**Exercise instructions**
Reproduce word for word the lines of the entries from the one containing "Click the sort" through the last line of the entries, including both ends.

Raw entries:

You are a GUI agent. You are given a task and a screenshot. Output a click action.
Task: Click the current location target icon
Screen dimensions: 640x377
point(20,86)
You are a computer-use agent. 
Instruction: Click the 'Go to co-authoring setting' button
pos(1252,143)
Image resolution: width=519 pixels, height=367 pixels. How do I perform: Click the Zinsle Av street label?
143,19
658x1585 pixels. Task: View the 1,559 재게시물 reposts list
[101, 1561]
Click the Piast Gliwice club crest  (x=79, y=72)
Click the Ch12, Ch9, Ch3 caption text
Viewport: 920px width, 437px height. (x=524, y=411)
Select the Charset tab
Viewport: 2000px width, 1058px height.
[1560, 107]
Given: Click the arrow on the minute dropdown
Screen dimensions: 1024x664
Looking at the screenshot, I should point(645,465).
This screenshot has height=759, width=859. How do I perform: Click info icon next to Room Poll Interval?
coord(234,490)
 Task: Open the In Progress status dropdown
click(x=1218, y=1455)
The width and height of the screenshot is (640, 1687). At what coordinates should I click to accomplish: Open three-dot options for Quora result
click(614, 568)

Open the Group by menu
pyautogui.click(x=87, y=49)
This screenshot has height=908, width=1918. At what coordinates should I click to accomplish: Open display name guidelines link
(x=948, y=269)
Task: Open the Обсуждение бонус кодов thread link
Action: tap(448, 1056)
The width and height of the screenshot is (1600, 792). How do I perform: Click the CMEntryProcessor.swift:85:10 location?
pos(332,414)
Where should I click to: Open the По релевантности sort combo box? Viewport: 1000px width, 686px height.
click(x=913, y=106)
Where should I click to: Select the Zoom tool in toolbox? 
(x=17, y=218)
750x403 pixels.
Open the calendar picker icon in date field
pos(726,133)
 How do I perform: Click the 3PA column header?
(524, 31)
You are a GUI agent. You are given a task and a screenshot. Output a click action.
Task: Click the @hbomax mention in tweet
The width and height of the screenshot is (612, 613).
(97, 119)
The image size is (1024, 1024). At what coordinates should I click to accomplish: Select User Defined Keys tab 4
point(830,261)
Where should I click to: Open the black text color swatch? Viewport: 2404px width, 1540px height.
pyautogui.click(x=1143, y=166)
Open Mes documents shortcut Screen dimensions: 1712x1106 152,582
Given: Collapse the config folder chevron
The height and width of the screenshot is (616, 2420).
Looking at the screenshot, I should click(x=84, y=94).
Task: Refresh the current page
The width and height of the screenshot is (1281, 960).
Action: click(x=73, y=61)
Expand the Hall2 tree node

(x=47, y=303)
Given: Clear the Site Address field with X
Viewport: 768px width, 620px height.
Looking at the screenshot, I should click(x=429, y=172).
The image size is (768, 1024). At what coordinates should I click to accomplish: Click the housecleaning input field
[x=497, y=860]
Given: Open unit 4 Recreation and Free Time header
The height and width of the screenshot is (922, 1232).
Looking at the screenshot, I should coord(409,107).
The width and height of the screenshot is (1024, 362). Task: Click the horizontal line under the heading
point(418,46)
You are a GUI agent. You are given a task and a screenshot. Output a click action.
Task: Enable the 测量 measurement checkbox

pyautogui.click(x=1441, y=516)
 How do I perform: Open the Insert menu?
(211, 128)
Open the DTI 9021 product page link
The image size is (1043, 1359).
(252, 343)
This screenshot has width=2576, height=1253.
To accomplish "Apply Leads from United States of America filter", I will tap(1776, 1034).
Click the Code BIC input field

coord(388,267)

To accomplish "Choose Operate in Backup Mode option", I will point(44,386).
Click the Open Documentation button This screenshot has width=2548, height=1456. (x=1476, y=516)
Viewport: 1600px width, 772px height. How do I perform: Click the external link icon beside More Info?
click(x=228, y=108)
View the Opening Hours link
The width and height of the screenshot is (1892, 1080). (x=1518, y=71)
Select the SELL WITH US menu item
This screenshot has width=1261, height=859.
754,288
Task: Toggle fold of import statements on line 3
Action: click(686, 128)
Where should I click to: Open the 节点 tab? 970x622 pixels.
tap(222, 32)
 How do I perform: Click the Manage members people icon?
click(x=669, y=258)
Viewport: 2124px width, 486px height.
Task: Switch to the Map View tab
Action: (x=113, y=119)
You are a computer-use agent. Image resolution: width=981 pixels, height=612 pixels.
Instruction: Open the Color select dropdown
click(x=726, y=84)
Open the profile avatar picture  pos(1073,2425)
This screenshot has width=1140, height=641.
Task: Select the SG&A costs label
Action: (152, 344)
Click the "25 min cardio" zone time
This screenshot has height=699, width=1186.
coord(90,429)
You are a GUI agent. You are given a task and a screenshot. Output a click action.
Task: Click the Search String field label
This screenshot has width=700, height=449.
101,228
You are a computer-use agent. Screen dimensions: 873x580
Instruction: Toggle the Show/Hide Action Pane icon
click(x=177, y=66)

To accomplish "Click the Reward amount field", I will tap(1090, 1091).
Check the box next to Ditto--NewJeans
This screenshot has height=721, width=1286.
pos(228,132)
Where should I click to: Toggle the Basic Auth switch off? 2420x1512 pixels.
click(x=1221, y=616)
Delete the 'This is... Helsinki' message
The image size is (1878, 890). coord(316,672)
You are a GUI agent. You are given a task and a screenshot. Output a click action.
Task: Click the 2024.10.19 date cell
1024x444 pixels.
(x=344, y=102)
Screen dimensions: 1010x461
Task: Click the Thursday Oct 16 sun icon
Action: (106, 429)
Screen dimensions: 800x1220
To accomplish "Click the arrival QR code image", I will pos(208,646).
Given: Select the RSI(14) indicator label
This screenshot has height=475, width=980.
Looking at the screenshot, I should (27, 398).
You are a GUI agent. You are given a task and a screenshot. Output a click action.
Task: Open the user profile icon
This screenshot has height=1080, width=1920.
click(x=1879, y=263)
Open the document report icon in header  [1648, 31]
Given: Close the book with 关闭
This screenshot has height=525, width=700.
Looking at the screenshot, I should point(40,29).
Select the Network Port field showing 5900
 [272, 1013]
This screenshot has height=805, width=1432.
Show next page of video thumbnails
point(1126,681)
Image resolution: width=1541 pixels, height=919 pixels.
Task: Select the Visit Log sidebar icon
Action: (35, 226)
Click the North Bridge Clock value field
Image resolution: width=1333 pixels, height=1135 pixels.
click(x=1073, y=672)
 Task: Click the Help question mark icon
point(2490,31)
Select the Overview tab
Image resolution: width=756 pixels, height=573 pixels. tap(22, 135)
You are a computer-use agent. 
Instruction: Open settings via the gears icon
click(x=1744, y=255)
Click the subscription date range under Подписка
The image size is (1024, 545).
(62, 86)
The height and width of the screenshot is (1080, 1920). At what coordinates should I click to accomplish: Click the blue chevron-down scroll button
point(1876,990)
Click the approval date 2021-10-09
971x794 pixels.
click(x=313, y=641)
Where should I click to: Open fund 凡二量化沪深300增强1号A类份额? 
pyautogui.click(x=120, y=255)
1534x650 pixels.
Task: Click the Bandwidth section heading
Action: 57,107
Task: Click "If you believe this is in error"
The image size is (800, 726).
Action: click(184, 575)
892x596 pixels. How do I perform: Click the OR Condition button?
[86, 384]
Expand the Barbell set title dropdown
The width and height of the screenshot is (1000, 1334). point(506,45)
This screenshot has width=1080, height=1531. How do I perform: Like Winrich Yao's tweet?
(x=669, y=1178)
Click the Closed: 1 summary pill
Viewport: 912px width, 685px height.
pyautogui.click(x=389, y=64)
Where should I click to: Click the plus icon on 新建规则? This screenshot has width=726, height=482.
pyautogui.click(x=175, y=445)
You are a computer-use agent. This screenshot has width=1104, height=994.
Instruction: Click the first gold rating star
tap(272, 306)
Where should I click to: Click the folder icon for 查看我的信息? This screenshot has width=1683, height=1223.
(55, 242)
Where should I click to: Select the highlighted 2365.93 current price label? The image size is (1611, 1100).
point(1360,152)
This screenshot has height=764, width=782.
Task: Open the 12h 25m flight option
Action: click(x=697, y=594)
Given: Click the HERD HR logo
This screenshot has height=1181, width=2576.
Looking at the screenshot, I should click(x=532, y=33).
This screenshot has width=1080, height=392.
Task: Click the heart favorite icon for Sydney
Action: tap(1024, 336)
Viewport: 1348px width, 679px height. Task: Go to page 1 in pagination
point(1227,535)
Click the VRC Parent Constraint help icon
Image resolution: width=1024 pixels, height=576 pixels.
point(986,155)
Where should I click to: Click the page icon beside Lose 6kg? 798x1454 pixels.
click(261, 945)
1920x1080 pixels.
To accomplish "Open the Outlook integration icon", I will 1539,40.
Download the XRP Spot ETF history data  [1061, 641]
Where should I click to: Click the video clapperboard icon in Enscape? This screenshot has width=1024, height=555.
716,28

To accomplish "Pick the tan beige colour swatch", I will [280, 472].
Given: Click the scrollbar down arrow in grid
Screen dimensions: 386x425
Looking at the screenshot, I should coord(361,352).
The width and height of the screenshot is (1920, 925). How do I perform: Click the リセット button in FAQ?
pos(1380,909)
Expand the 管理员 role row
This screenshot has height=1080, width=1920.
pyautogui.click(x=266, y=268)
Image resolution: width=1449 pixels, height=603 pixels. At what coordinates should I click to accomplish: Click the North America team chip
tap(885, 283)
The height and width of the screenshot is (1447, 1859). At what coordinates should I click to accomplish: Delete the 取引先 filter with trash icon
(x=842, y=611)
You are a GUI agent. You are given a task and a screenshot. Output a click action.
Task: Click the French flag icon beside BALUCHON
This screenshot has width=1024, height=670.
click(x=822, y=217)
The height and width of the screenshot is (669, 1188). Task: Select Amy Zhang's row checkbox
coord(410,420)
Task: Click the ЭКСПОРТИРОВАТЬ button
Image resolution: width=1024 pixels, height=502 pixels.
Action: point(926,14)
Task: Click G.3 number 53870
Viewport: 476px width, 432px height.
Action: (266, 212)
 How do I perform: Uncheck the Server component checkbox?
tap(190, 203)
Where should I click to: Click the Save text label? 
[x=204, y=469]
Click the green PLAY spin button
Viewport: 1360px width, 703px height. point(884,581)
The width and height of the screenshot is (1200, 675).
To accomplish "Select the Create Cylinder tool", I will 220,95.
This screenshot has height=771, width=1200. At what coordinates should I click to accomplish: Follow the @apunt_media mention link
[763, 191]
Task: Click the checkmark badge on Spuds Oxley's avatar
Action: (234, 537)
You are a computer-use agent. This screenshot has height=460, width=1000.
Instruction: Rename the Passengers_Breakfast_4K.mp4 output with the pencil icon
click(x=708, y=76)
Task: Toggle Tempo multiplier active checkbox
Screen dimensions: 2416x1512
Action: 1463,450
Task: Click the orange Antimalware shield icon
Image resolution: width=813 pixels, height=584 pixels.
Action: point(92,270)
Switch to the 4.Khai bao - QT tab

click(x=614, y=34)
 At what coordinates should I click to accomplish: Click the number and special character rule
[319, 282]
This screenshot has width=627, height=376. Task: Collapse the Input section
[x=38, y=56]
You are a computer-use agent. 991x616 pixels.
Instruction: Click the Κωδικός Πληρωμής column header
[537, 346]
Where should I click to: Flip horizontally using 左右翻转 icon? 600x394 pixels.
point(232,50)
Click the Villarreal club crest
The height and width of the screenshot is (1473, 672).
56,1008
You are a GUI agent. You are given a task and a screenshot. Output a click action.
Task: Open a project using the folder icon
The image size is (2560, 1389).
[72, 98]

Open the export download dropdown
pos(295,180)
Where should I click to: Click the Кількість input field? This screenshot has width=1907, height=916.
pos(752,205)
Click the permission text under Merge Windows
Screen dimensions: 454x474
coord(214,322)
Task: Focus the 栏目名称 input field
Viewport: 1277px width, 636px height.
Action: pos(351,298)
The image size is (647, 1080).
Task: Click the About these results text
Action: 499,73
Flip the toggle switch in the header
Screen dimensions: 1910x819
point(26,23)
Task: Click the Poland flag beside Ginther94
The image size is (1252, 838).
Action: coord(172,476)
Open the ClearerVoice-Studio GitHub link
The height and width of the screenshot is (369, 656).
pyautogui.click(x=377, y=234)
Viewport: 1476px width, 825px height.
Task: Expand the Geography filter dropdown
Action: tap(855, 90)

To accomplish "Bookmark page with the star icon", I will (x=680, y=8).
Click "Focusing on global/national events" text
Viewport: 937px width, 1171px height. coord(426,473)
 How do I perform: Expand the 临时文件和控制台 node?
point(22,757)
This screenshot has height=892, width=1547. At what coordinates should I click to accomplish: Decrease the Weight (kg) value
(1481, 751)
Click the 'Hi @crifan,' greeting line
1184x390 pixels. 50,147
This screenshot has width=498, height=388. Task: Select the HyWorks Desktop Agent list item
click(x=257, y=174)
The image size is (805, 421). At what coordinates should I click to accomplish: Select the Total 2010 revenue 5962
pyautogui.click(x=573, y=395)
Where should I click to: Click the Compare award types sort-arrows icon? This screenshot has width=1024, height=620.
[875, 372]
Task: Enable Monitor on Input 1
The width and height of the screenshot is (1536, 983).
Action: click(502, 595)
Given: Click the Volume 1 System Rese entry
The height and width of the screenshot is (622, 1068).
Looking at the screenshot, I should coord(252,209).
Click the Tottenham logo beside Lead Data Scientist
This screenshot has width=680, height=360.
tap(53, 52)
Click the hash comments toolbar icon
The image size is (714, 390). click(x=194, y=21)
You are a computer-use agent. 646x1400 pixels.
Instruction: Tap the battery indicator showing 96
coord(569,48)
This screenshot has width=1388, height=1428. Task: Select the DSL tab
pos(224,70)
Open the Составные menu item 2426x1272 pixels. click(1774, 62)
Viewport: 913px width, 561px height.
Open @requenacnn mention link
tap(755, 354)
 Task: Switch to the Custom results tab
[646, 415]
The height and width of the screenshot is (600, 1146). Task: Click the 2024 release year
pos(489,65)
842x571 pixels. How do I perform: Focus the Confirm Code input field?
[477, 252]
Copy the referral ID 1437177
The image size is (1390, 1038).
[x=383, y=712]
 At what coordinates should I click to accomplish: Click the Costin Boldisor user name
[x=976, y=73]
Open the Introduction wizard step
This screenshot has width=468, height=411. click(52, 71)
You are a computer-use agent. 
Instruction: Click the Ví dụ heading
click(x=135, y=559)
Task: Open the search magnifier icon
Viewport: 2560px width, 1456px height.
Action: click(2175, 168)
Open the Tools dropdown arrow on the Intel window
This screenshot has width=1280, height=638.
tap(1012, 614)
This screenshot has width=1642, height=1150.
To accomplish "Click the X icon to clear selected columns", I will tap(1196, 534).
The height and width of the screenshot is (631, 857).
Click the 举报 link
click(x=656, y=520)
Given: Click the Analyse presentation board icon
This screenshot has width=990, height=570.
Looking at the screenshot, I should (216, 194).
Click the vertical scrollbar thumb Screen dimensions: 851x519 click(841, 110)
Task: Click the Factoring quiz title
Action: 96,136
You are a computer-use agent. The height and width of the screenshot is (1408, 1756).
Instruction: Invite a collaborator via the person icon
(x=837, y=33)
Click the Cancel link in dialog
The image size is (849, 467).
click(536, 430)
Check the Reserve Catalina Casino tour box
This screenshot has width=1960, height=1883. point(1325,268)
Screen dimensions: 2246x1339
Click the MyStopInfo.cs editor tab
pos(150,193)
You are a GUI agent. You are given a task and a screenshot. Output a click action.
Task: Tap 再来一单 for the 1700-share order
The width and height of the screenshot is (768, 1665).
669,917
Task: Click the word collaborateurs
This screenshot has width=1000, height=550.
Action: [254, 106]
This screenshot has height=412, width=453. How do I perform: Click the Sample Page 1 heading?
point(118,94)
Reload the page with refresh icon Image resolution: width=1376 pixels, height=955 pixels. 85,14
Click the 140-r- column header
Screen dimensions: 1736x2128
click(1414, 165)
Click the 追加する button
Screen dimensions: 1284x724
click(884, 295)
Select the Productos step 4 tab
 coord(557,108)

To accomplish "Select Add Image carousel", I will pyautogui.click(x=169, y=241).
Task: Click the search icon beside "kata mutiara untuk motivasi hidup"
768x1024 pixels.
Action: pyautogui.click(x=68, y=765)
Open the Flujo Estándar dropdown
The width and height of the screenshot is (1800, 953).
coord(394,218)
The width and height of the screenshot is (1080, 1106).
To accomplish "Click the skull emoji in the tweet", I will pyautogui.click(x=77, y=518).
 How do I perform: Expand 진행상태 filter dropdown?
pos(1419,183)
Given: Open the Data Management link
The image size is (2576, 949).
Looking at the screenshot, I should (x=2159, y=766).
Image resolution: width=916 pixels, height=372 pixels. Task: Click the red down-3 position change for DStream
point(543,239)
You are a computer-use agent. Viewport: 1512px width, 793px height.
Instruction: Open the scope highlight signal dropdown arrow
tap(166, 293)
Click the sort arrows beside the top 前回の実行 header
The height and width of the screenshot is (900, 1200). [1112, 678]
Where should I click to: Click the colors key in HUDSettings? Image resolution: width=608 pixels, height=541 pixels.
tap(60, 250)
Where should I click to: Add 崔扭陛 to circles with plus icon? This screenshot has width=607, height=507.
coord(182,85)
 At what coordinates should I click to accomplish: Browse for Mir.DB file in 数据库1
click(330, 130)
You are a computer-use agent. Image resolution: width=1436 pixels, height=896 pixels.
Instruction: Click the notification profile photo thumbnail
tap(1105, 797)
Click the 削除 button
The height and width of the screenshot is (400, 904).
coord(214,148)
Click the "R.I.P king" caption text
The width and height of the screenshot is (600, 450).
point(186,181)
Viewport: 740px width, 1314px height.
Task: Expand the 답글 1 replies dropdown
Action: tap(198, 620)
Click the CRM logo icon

**Exercise solution**
Click the sort arrows beside the top 前回の実行 header
The height and width of the screenshot is (900, 1200). [1112, 678]
Where should I click to: Click the colors key in HUDSettings? Image resolution: width=608 pixels, height=541 pixels.
tap(60, 250)
Where should I click to: Add 崔扭陛 to circles with plus icon? This screenshot has width=607, height=507.
coord(182,85)
 At what coordinates should I click to accomplish: Browse for Mir.DB file in 数据库1
click(330, 130)
You are a computer-use agent. Image resolution: width=1436 pixels, height=896 pixels.
Instruction: Click the notification profile photo thumbnail
tap(1105, 797)
Click the 削除 button
The height and width of the screenshot is (400, 904).
coord(214,148)
Click the "R.I.P king" caption text
The width and height of the screenshot is (600, 450).
point(186,181)
Viewport: 740px width, 1314px height.
Task: Expand the 답글 1 replies dropdown
Action: tap(198, 620)
Click the CRM logo icon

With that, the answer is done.